TEXT TO READ
__________________________________________________

United States District Court, Eastern District of Pennsylvania
April 8, 2002
FREETHOUGHT SOCIETY ET AL.
CHESTER COUNTY ET AL.
The opinion of the court was delivered by: Stewart Dalzell, United States District Judge.
On March 6, 2002, after a trial, we declared that defendants' keeping
of their Ten Commandments plaque on the Chester County Courthouse facade
violated the First Amendment, and permanently enjoined them from
continued maintenance of that plaque. See Freethought Society v. Chester
County, ___ F. Supp.2d ___, 2002 WL 342710 (E.D.Pa., Mar. 6, 2002).
Having filed a notice of appeal of that decision, defendants thereafter
filed a motion to stay our Order, and plaintiffs have filed their
opposition to that motion.

__________________________________________________

[Element and text location data]
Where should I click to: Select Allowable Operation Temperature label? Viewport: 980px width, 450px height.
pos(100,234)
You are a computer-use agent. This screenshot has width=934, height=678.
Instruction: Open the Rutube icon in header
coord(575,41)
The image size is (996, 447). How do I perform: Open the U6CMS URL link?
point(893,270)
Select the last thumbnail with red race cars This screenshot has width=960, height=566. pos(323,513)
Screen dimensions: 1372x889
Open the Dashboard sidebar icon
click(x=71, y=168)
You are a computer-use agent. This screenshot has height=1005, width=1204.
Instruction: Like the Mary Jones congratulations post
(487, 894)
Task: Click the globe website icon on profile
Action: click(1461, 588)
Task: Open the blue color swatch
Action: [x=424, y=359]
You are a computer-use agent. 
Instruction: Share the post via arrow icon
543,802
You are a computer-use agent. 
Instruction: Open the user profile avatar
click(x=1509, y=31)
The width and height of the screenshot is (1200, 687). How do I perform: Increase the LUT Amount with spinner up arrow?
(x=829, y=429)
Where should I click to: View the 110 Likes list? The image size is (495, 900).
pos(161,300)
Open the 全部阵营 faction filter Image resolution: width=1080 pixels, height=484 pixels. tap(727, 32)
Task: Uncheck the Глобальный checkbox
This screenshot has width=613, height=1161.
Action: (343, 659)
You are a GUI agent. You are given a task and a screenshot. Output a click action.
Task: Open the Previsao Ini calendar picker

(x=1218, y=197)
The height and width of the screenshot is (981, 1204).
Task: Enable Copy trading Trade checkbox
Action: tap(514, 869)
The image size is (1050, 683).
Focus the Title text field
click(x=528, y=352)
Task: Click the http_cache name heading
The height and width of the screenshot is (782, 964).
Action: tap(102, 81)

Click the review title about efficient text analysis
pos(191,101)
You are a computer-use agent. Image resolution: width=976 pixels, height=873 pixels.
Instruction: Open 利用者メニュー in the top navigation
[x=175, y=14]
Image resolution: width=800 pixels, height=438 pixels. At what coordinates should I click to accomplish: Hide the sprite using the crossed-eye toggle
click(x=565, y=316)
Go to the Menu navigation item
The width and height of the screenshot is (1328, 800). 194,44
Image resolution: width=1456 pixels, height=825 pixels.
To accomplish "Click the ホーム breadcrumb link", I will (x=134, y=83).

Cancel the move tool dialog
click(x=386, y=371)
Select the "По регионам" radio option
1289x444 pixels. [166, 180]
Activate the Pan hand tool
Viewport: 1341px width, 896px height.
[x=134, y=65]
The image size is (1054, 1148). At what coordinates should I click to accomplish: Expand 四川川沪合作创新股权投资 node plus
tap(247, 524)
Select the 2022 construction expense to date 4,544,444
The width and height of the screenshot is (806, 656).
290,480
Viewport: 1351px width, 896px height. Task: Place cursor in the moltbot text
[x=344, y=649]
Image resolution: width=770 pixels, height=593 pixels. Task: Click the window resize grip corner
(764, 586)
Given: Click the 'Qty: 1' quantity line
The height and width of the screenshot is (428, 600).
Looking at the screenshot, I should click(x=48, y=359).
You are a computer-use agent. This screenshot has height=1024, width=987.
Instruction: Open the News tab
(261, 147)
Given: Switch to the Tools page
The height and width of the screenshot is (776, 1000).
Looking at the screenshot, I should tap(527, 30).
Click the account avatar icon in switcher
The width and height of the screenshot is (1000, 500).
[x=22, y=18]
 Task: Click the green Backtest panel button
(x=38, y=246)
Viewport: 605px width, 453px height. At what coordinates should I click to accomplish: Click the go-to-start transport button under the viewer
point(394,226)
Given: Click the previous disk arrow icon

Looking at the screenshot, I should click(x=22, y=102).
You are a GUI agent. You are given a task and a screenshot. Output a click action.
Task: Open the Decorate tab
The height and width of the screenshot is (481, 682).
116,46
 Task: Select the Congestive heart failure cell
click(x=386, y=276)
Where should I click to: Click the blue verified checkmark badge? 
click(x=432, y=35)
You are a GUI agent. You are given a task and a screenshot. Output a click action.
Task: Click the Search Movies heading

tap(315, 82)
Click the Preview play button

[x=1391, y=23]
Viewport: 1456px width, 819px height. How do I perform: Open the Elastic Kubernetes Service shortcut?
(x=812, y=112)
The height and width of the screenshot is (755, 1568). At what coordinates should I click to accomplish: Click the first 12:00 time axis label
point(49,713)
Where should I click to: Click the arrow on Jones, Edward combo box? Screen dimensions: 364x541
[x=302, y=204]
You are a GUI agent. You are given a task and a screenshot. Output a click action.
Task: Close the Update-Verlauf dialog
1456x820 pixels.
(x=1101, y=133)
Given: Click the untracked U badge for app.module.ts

__________________________________________________

EXERCISE TASKS
1. In the court opinion, what is the text from "On March 6, 2002, after" down to "Mar. 6, 2002)."? Extract it word for word.
2. What filings does the court opinion say were made after the March 6, 2002 decision, and who filed each one?
3. According to the court opinion, on what ground did the court rule against the defendants' keeping of the Ten Commandments plaque on the Chester County Courthouse facade?

RESPONSES TO THE TASKS
1.
On March 6, 2002, after a trial, we declared that defendants' keeping
of their Ten Commandments plaque on the Chester County Courthouse facade
violated the First Amendment, and permanently enjoined them from
continued maintenance of that plaque. See Freethought Society v. Chester
County, ___ F. Supp.2d ___, 2002 WL 342710 (E.D.Pa., Mar. 6, 2002).

2.
- A notice of appeal of the decision, filed by the defendants
- A motion to stay the court's Order, filed by the defendants
- An opposition to that motion, filed by the plaintiffs

3. After a trial, the court declared that keeping the plaque on the courthouse facade violated the First Amendment. On that basis, it permanently enjoined the defendants from continuing to maintain the plaque.